TASK DETAILS> Exclude the pictures and set down, unaltered, the lines from the one that holds "Viewport: 894px width, 593px" through the end of the data.

(Collected data)
_ _ _ _ _ _ _
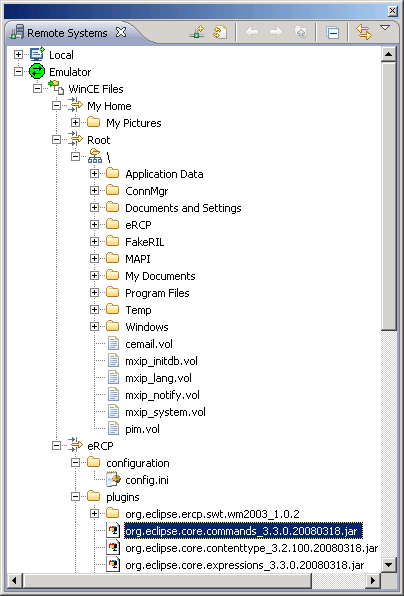Click the back arrow in toolbar
Screen dimensions: 404x596
(252, 33)
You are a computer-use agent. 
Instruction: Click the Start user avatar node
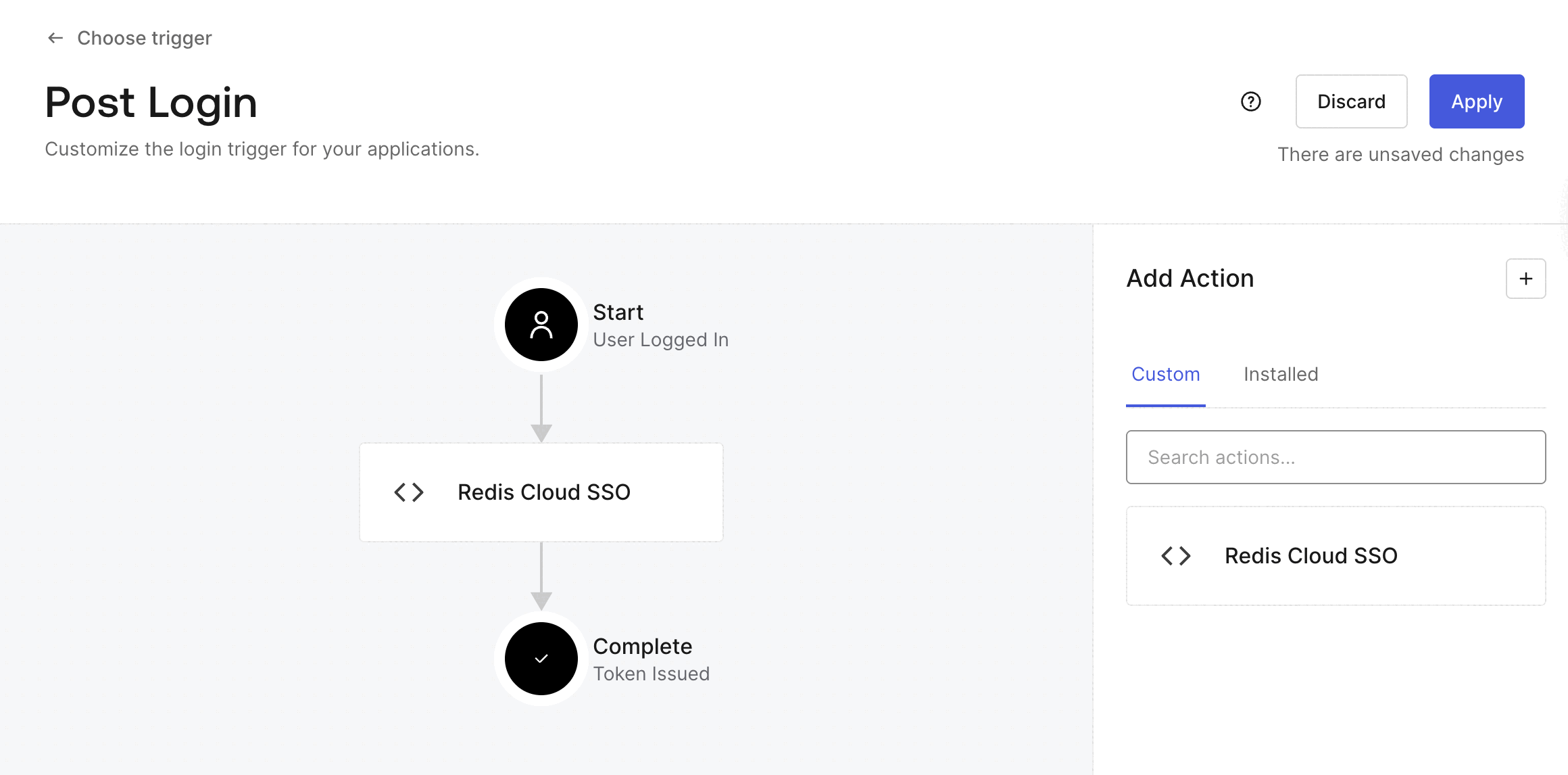pyautogui.click(x=541, y=325)
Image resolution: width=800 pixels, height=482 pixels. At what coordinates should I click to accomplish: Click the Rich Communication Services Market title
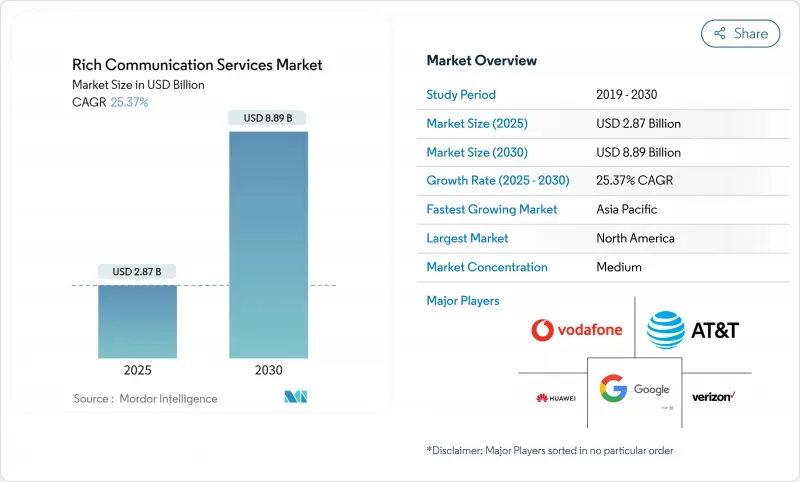(x=197, y=65)
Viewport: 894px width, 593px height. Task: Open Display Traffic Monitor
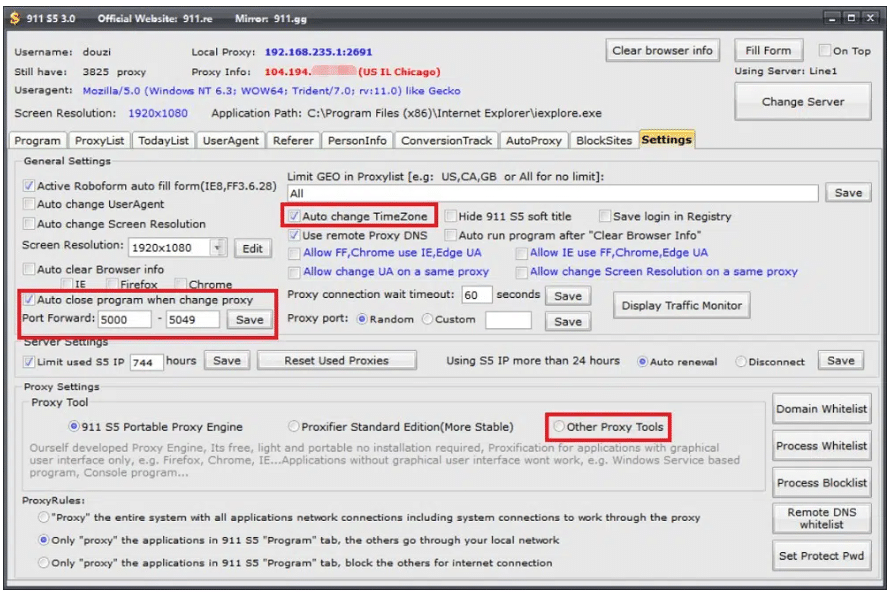coord(681,306)
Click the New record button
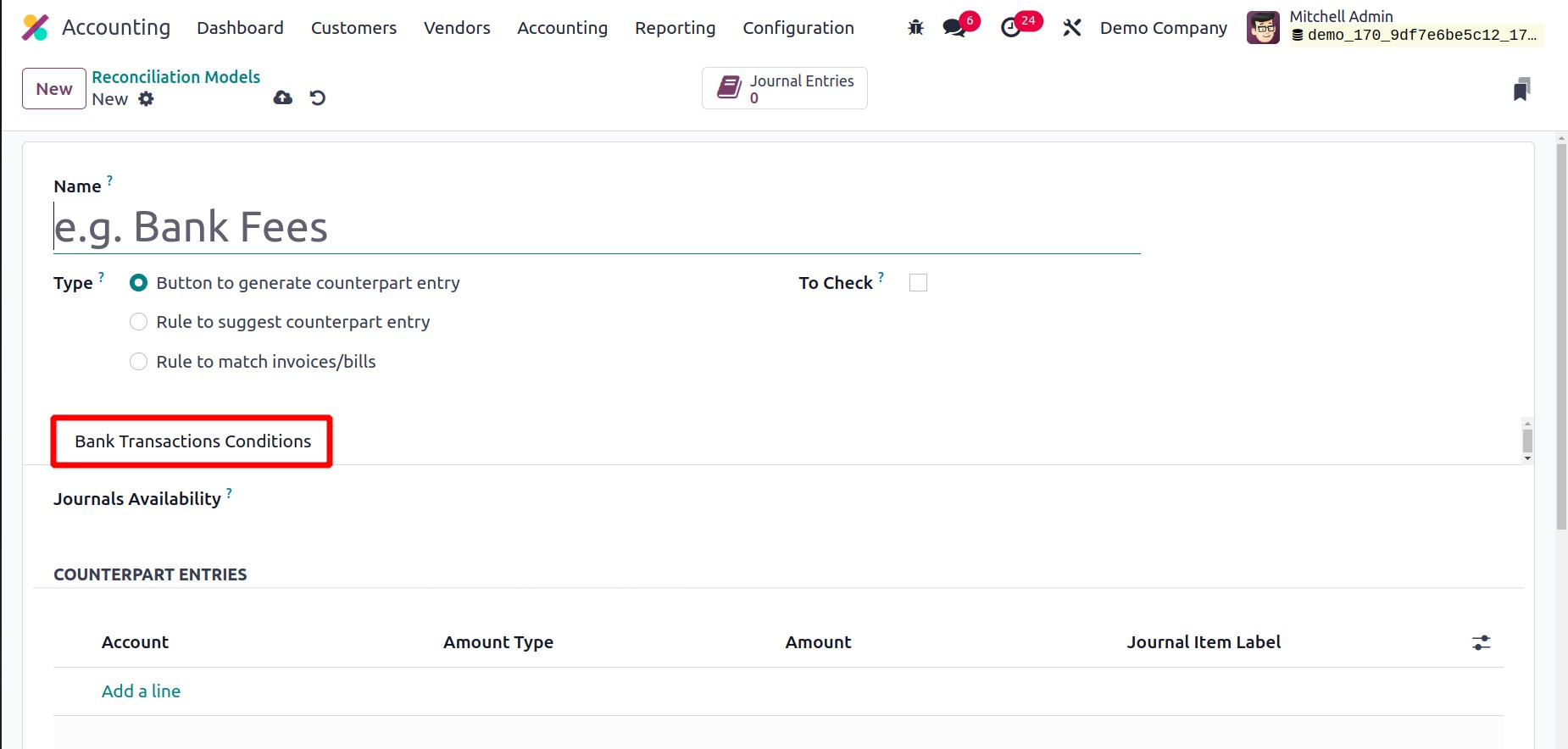Viewport: 1568px width, 749px height. click(x=54, y=89)
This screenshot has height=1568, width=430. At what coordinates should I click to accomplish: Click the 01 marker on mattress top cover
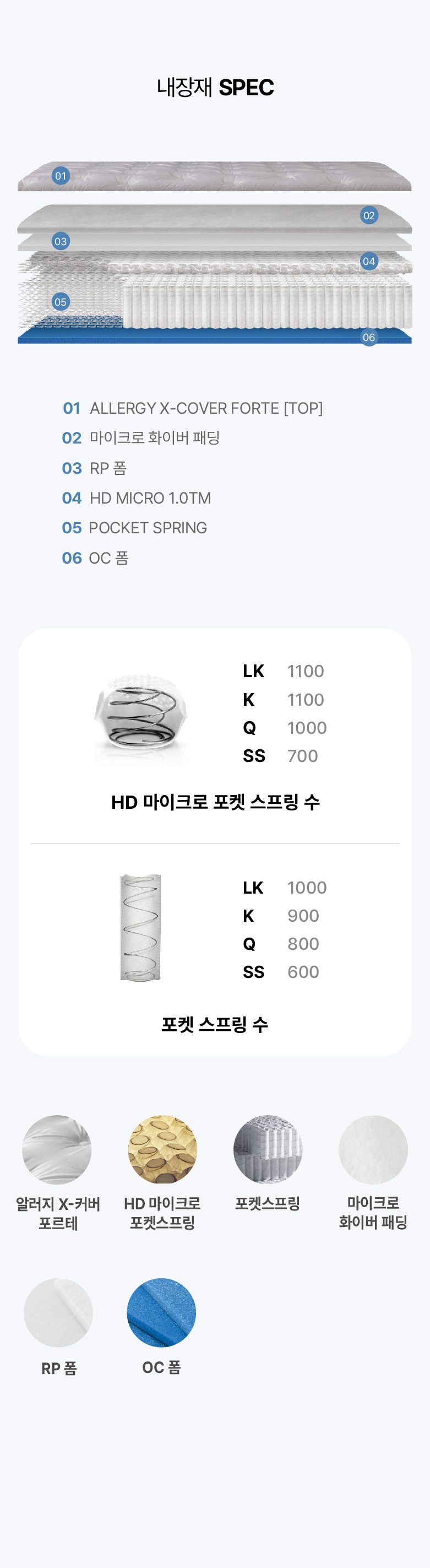60,176
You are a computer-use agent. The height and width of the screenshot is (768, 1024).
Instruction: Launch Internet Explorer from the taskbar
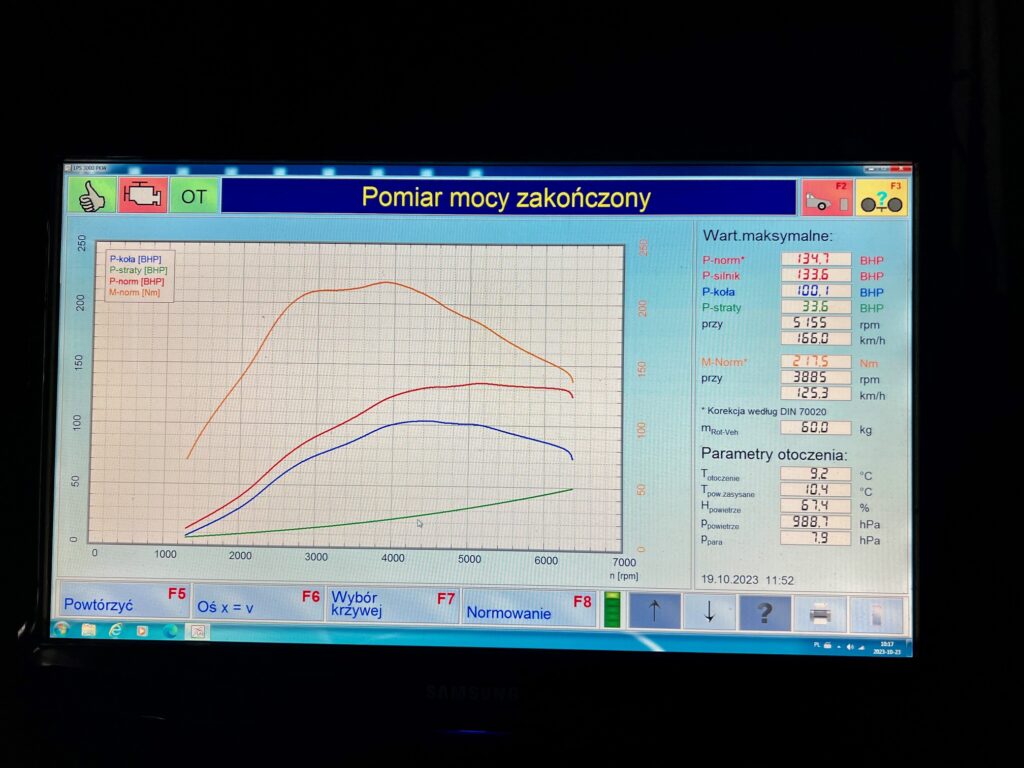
_ _ _ _ _ _ _
RESPONSE FOR THIS EXERCISE>
Viewport: 894px width, 593px height. Task: Open Display Traffic Monitor
coord(681,306)
Click the New record button
Viewport: 1568px width, 749px height. click(x=54, y=89)
This screenshot has height=1568, width=430. At what coordinates should I click to accomplish: Click the 01 marker on mattress top cover
60,176
You are a computer-use agent. The height and width of the screenshot is (768, 1024).
Instruction: Launch Internet Explorer from the taskbar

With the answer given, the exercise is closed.